| Actions to take |
(a) According to the book reviews, which prize did The gathering win?
(b) In the book reviews, why is the reviewer glad that Lisa Rogak wrote the Jon Stewart biography, even though Stewart doesn't get why she wrote it?
Start of Page text
Wednesday, August 31, 2016

Angry Optimist

Angry Optimist: The Life and Times of Jon Stewart by Lisa Rogak, 288 pages

Jon Stewart doesn't get why Rogak wrote this book. That's clear every time he's quoted in it, talking about how boring his homebody life is, and about how he's just a comedian and not trying to change the world, for crying out loud. But I'm glad Rogak did write this. It was an interesting insight into Stewart's life before The Daily Show, as well as life within the show (the book was published before he left in August 2015). Sometimes it veered away from a biography of Stewart (who didn't share much of his life post-marriage and kids) and into an oral history of The Daily Show itself (I really didn't need all those details about what food the interns had to buy for the green room every day), but all in all it was an interesting and illuminating book.

The Regional Office is Under Attack!

The Regional Office is Under Attack! by Manuel Gonzales, 416 pages

Years and years ago, two idealists with a lot of money to throw around came up with the idea to create a secret force of superhuman female assassins. This became The Regional Office. However, as the name suggests, someone decided they didn't much like The Regional Office and, well, attacked it. Told through the viewpoints of Sarah O'Hara (a "client" of The Regional Office) and Rose (one of the attackers), and interspersed with plenty of flashbacks to both Sarah and Rose's back stories, this book is the tale of that attack, as well as the formation of The Regional Office.

This book is full of action, both superhuman and Die Hard-esque, and the premise for it is great. The writing, the characters, everything was lovely. However — and this may be specific to me — I had a heck of a time staying awake while reading it. That said, if you're a fan of Kelly Link or other slightly-not-normal stories, this one will be right up your alley. It was good, and I wish I wasn't struck with narcolepsy every time I read it.

The gathering, by Anne Enright

Winner of the 2007 Man Booker Prize, The gathering is set in Dublin where the large Hegarty clan is coming together to bury the family’s black sheep, Liam.  His closest sibling, Veronica, one of the nine surviving siblings of a dozen (and seven miscarriages), has claimed his body, a suicide, in Brighton, England.  Her own life is at a crisis point as well.  I wanted to like this well-written book more than I did, but found it slow going despite my interest in the characters and their back stories.  Perhaps there were just too many Hagertys for me.  261 pp.

Still life, by Louise Penny

This first novel in a series featuring Montreal Chief Inspector Armand Gamache, is set in the rural village of Three Pines.  Gentle spinster Jane Neal has met an untimely end in the forest – seemingly shot accidentally by a bow hunter over the Thanksgiving holiday.  But called to the scene of the accident, Gamache becomes suspicious that this was no accident.  Who would want to harm her on the eve of her finally showing her art work at the local art festival?  The book is filled with interesting and well-drawn characters and I look forward to reading more of Gamache’s future cases.  312 pp.

The Cook Up

The Cook Up by D. Watkins, 261 pages.
Watkins account of growing up in Baltimore as the younger brother of one of Baltimore's biggest drug dealers. Watkins does an admirable job of depicting all the vicissitudes of  life on his mean streets. He recounts how his big brother Bip died violently, and how he, D, let his  and his brother's dreams fall apart for a while.
D started out at  Georgetown but depression took its toll on him. He ended up dealing his brothers drugs, and then more of his own, but slowly works his way out of that life. An interesting book. Interesting sidenote: Christa, who first told me about this book, also told me that I had already blogged about it, when I had not. Why would she do that?
End of Page text
Start of Material shown
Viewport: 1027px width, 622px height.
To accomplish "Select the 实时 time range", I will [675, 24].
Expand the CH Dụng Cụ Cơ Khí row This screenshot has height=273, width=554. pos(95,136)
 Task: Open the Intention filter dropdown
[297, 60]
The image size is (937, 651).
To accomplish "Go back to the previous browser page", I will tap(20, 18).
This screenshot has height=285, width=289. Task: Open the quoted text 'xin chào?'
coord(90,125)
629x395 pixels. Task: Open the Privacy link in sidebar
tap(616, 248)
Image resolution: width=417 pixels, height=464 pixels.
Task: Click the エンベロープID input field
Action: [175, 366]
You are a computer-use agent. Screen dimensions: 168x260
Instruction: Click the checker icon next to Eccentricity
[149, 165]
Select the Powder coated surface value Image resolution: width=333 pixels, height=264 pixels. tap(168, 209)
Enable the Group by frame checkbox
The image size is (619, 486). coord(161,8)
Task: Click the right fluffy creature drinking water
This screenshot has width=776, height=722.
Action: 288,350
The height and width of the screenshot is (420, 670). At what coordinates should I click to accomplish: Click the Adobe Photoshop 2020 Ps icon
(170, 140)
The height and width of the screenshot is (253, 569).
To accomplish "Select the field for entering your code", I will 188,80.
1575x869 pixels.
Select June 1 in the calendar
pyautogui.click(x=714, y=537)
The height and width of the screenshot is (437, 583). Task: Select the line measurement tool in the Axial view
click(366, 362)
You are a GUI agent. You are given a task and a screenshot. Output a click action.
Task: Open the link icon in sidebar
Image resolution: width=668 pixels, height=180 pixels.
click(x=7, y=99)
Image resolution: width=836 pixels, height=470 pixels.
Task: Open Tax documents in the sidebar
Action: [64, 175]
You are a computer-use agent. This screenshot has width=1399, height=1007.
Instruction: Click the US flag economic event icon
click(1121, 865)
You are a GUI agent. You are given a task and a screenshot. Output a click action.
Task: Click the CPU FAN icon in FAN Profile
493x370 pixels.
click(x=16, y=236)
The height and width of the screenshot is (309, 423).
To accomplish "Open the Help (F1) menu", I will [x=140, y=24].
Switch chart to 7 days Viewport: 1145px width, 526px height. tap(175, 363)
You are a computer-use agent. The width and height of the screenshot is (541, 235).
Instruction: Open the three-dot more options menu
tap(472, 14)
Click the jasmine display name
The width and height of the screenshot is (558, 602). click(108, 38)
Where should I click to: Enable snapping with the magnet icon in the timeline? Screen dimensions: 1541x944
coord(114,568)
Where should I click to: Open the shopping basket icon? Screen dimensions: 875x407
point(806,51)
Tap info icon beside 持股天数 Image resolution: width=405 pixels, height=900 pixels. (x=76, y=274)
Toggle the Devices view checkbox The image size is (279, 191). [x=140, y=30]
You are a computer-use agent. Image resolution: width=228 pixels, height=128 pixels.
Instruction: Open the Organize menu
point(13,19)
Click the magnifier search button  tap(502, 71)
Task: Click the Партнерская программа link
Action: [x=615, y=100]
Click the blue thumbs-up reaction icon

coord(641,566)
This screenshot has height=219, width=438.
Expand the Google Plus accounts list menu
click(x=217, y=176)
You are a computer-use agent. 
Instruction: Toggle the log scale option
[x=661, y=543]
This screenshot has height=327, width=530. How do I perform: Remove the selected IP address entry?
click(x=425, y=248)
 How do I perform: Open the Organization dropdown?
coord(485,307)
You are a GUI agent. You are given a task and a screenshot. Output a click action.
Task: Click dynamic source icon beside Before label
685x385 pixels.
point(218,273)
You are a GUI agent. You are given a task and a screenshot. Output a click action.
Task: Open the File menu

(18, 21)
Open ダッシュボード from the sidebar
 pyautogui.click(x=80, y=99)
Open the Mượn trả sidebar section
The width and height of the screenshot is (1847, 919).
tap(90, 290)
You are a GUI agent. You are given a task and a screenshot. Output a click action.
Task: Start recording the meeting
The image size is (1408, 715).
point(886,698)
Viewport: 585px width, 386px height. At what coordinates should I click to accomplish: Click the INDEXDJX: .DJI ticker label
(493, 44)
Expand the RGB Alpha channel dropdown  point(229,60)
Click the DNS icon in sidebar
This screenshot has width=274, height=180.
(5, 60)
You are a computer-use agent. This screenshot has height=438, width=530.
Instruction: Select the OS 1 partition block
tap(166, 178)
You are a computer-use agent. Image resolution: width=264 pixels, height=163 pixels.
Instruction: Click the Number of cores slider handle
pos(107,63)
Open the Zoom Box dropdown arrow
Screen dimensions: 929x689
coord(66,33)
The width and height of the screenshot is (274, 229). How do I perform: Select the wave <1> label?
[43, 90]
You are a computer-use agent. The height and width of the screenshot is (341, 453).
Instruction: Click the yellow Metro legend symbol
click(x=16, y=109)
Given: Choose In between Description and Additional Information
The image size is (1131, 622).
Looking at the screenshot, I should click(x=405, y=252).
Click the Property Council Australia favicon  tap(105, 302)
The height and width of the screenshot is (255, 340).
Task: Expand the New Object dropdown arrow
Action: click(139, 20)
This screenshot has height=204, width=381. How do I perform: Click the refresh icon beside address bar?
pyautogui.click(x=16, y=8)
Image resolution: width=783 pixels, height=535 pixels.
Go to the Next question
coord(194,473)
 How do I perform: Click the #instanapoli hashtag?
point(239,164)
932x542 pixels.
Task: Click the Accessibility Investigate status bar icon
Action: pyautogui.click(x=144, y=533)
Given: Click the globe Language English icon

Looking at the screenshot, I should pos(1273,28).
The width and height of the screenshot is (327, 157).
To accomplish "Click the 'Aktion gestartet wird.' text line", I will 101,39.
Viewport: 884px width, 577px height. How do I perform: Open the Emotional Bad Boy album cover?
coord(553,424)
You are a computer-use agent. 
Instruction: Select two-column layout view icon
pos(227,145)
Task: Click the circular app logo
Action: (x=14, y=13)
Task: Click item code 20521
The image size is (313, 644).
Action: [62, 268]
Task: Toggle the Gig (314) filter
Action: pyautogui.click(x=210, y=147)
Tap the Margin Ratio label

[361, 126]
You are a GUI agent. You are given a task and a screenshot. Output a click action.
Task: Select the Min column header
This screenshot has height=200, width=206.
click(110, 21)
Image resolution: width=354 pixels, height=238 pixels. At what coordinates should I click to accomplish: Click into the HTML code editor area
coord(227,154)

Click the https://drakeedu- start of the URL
End of Material shown
| Solutions to each task |
(a) The 2007 Man Booker Prize.

(b) The reviewer found that it gave an interesting insight into Stewart's life before The Daily Show, as well as life within the show. Despite its detours, the reviewer judged it an interesting and illuminating book overall.